The phrase from the human’s lips was a negation, a denial, and a chastisement, all three in the fullest possible range of implication. It arrowed past the culture-language barrier and straight through Ktsn. The farmer found herself unable to even contemplate a repeat performance, should she have still possessed the opportunity to employ her pickax. That was all without even looking in her direction.
She startled at the sight of the lecturer, when she saw the woman spontaneously standing less than two body-lengths distant. The… pohostinlat, keeping distance and under the scrutiny of most of the crowd, was very very emphatically saying something to Eihks, with both of her arms stretched out.
Eihks responded by closing his eyes, rocking back on the edges of his feet, and replying in a monotonous measured dictation. He pointed at the shining red shape on his leg, and traced some of the symbols on its surface. The thin even pelt on top of his head licked the wind with stiff stubbornness.
Another human in the crowd shouted. It was accompanied by a flurry of steps forward toward the tall human beside Ktsn. Another shout. Another. A couple more of the sources moved toward him. More moved away.
Ktsn managed one quick eye-contact with her father, before things suddenly got overly loud.
“Ktsn. Ktsn.”
She looked back up at Eihks. A shivery haze played around his torn lower clothing, and she saw it coming back together one clump of fabric at a time. She didn’t even remember she was still holding her pickax until he poked the end of it with one forceful digit. Her nearer eye drew up to the set of straight lines ridging his face.
“Wh-”
“We should go,” said the human. “Now.”
It was soft enough that she had to really work at hearing the statement.
She began to rub her hands together in a negative, but he halted her before she could refuse.
“I am encouraged, and required, to stay with you for right now.
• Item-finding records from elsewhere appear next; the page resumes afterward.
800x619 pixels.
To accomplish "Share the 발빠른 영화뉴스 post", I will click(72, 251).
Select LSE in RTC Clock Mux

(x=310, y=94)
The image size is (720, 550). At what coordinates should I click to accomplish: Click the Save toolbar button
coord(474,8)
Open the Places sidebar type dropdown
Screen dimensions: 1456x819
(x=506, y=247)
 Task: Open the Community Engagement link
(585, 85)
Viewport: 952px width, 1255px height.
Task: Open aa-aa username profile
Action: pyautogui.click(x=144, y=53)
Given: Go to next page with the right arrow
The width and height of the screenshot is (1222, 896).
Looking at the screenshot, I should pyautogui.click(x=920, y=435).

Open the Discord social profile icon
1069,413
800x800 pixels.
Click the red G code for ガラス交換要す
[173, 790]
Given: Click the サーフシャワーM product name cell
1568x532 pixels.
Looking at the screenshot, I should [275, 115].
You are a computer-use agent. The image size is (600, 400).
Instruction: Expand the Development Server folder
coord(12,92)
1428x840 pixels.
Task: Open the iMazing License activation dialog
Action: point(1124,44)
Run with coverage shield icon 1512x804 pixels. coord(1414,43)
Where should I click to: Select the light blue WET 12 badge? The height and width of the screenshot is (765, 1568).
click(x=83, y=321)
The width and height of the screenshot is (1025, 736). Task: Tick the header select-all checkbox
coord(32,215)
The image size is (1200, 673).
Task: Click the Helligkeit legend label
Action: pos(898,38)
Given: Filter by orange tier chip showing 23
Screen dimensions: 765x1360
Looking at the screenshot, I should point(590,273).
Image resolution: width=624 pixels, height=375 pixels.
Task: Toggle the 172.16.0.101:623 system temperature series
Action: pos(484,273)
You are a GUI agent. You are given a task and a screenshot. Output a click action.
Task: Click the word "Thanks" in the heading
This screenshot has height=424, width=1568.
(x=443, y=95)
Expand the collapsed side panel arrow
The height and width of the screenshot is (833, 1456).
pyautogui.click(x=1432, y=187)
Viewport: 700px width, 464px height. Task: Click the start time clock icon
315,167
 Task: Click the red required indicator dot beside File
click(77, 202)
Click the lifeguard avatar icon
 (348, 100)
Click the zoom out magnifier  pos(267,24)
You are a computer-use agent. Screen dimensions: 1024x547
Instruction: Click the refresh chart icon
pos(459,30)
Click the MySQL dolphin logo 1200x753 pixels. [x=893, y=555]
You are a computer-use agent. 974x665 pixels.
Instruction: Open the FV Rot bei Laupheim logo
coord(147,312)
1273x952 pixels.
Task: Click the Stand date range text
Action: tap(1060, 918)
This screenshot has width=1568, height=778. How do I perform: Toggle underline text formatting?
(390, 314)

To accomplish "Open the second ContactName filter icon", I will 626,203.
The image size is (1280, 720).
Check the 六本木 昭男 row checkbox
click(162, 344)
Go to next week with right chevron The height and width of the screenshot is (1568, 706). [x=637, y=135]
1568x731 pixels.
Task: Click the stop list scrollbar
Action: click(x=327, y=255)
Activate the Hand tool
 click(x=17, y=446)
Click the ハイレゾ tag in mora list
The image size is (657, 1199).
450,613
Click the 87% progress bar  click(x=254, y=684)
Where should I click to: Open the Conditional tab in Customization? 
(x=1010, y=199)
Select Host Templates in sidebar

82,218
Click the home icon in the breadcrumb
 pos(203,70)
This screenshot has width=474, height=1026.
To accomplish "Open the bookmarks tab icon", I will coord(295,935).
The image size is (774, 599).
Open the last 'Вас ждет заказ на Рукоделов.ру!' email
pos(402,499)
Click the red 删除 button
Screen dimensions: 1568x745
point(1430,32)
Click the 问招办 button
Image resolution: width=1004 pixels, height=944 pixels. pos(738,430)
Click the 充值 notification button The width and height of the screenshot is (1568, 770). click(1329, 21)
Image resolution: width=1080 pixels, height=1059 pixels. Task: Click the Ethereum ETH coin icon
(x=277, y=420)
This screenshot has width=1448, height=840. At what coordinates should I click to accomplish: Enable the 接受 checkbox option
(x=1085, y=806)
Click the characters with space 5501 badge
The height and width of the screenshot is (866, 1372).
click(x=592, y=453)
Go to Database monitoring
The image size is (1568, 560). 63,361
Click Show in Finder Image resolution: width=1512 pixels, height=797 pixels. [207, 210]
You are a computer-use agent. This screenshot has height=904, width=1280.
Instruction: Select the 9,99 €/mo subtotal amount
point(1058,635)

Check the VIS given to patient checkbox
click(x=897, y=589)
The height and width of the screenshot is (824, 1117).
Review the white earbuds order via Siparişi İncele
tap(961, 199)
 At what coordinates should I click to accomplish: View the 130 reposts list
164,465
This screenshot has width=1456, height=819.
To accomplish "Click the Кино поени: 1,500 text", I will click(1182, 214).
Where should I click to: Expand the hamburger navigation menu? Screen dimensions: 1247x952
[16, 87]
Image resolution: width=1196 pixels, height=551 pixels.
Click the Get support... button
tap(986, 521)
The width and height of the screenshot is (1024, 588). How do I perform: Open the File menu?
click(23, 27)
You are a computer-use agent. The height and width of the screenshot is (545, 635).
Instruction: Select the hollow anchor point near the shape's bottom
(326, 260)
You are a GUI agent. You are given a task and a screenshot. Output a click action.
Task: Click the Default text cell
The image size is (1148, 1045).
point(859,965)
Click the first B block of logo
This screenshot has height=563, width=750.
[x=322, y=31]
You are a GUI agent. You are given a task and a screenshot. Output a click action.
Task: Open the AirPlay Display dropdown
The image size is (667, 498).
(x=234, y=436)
If you don’t like me, then we can lodge a complaint soon enough, and you’ll get someone else to take over my duties.”
When he whipped upright once again, a wordless look across the gradually more agitated crowd of his associates - and the increasing confusion and irritation of her own people - quelled the noise substantially. A few firm words and hand gestures that made little sense to her. Placating, and at least minimally effective, judging by how the foreign audience grew a tad less restive.
He turned back.
“Things are getting a bit ugly, and this isn’t a good place to be seen right this moment. If you have a residence or private accommodations or the like, it is best that we retreat there. They’ll calm down. In time.”
When she still hesitated, he seemed to project audial force from his mid-body region like a stomped bellows.
“You and I are joined at the hip for a little while yet. Now, we need to get gone. The phrase ‘anywhere else but here’ is a beautiful thing.”
Without thinking, enraged at the disorder and unfairness and simple fatiguing distance of it all, she whirled, rolling herself over by accident in her haste, and started galloping from Goskec Tktl for her home. The thin missing-beat rhythm of a bipedal gait following after her was the farewell drumbeat to her village, and the rest of her life.
And that was how Ktsn Wdondf Daephod first played a part in shifting the course of a certain pioneer’s existence.